*REQUIRED WORK:* Look below for the line that contains "Where should I click to: Click the red", then copy it and each following line exactly, through and including the line that contains "Click the table print icon".

*RECORDS SHOWN:*

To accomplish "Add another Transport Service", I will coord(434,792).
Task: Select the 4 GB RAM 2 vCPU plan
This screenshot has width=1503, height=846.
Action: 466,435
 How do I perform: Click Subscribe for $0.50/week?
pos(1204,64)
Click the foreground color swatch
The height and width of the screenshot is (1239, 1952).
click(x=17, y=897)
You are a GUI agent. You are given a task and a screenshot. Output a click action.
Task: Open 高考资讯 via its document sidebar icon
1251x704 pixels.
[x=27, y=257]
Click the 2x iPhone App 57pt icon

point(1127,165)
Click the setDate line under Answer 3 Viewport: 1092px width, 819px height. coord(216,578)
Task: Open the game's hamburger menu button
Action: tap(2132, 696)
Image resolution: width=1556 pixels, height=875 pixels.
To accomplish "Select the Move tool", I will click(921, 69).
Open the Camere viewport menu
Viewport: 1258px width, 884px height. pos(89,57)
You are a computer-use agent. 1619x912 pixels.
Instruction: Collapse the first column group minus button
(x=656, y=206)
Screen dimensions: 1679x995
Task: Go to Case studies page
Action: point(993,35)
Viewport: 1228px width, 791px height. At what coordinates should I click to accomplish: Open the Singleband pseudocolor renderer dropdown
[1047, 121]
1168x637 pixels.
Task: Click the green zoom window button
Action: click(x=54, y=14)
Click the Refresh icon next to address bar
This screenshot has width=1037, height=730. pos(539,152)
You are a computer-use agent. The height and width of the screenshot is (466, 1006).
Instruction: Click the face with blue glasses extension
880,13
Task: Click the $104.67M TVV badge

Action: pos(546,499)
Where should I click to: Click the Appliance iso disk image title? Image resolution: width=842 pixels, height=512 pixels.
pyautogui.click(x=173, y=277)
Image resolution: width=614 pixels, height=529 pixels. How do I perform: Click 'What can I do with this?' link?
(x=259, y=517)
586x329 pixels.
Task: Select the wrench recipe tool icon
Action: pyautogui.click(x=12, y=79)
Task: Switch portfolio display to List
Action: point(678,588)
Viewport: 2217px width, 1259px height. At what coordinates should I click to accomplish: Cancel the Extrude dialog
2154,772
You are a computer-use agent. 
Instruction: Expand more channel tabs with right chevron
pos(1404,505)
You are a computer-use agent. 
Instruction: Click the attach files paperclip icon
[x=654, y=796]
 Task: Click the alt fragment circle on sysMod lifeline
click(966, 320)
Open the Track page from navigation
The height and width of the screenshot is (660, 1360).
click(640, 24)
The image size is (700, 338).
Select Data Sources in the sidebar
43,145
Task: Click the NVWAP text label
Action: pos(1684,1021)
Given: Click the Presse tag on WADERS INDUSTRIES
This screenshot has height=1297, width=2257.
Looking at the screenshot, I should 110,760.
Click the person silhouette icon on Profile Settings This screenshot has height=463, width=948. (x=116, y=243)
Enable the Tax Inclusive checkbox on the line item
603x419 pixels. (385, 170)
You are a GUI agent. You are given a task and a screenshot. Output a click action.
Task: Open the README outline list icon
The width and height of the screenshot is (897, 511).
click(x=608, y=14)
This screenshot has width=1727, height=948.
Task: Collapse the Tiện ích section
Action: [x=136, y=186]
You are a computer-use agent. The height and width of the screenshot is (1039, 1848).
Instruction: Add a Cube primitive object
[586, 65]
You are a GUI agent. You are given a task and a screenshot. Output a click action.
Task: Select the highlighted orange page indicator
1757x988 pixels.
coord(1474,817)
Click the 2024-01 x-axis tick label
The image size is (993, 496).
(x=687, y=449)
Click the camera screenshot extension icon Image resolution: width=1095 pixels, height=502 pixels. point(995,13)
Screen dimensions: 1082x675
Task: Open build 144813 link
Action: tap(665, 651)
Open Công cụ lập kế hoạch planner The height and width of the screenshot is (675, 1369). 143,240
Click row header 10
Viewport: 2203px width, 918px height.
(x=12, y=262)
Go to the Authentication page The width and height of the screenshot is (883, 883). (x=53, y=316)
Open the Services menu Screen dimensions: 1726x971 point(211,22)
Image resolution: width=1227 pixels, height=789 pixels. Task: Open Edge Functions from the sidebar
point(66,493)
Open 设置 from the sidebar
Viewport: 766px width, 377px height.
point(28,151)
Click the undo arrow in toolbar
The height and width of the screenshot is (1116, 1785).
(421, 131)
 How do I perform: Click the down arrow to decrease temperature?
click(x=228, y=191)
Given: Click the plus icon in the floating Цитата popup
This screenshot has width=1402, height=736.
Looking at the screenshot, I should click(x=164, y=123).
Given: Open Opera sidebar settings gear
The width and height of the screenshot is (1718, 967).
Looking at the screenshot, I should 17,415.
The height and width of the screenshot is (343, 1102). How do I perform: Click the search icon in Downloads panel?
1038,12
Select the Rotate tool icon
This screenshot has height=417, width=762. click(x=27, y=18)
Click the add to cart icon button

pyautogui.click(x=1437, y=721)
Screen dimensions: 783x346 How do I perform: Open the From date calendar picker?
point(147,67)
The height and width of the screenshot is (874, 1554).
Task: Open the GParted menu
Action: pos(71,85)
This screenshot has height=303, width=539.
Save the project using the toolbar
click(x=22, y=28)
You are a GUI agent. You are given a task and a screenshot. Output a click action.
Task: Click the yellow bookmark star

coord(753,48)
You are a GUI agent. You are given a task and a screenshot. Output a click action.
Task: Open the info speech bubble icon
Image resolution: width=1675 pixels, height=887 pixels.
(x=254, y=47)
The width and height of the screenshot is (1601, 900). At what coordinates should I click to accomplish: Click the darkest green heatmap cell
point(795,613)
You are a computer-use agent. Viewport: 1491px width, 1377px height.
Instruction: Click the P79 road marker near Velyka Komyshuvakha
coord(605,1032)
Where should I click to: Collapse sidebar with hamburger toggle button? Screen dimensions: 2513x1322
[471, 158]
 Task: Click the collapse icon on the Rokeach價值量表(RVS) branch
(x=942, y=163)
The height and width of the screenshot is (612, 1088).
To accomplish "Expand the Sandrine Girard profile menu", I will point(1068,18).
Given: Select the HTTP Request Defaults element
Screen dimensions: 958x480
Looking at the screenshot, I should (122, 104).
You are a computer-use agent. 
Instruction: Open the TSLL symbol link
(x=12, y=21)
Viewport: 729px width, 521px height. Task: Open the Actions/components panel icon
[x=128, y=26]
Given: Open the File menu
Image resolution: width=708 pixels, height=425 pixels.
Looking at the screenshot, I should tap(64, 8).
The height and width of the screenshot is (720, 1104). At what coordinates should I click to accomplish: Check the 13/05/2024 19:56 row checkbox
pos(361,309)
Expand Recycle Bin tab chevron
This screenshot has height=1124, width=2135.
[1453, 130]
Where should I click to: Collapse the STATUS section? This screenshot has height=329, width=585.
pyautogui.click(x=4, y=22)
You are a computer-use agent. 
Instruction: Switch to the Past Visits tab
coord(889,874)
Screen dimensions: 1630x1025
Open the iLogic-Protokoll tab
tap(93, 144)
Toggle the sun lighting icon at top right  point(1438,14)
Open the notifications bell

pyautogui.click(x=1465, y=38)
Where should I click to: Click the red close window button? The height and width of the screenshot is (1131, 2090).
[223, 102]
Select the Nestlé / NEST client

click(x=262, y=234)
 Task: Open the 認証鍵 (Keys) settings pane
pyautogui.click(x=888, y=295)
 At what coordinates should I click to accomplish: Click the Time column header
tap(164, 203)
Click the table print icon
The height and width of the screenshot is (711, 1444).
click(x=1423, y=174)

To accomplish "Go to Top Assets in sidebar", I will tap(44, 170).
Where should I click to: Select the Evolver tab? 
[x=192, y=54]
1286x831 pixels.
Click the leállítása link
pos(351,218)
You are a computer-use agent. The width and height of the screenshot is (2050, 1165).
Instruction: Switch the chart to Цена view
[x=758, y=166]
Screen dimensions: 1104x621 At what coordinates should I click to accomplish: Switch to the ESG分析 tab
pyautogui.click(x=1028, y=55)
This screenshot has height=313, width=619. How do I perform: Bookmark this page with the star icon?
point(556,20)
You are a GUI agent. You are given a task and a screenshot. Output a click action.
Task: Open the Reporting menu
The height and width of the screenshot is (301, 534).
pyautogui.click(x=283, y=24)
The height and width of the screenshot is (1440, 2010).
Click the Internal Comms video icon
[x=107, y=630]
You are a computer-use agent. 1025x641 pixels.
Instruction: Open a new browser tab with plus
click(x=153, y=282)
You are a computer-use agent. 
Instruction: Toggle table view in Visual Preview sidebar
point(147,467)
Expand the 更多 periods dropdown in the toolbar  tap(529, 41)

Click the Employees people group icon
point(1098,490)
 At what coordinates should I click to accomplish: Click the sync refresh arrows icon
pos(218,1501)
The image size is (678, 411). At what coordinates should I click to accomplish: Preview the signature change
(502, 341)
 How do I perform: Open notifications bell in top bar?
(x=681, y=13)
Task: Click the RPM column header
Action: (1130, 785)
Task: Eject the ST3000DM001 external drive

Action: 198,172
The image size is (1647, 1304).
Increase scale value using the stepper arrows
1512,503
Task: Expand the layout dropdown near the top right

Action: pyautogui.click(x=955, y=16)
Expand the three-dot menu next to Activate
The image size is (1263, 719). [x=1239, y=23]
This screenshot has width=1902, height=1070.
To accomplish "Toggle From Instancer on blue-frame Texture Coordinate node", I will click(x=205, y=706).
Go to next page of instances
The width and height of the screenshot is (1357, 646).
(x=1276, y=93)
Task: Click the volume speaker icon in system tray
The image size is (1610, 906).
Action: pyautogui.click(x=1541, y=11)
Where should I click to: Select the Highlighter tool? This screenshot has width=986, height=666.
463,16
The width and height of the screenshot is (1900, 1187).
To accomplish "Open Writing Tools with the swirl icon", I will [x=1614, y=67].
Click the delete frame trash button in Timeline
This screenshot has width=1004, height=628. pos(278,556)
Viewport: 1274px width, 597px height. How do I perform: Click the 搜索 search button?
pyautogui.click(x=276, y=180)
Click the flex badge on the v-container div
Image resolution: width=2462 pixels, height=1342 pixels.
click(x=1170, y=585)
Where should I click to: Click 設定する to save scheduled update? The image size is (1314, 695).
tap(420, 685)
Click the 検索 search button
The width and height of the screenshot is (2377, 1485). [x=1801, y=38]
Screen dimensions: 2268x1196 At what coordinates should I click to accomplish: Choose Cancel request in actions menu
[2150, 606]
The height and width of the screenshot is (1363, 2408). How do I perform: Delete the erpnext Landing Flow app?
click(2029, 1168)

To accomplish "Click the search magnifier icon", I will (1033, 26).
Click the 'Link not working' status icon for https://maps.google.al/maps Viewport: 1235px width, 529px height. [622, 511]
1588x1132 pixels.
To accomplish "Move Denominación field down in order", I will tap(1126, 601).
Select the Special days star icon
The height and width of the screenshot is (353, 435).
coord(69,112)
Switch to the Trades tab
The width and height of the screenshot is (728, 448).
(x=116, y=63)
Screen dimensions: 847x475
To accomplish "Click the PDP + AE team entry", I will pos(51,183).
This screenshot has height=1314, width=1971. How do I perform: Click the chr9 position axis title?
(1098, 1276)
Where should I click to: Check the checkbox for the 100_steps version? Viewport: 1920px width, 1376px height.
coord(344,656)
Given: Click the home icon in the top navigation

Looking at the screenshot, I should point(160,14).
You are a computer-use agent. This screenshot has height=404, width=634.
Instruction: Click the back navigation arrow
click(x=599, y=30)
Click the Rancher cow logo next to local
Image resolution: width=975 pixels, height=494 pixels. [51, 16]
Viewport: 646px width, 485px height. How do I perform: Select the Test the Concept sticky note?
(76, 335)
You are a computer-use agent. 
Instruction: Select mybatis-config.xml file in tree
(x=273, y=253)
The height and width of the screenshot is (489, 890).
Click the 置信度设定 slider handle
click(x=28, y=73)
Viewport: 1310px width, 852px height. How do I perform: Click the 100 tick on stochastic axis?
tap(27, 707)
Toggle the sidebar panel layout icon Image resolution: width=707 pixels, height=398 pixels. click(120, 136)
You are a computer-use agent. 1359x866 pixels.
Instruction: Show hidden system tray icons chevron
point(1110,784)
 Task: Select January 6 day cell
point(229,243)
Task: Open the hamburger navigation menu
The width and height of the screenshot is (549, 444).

*RESPONSE TO THIS TASK:*
Where should I click to: Click the red close window button? The height and width of the screenshot is (1131, 2090).
[223, 102]
Select the Nestlé / NEST client

click(x=262, y=234)
 Task: Open the 認証鍵 (Keys) settings pane
pyautogui.click(x=888, y=295)
 At what coordinates should I click to accomplish: Click the Time column header
tap(164, 203)
Click the table print icon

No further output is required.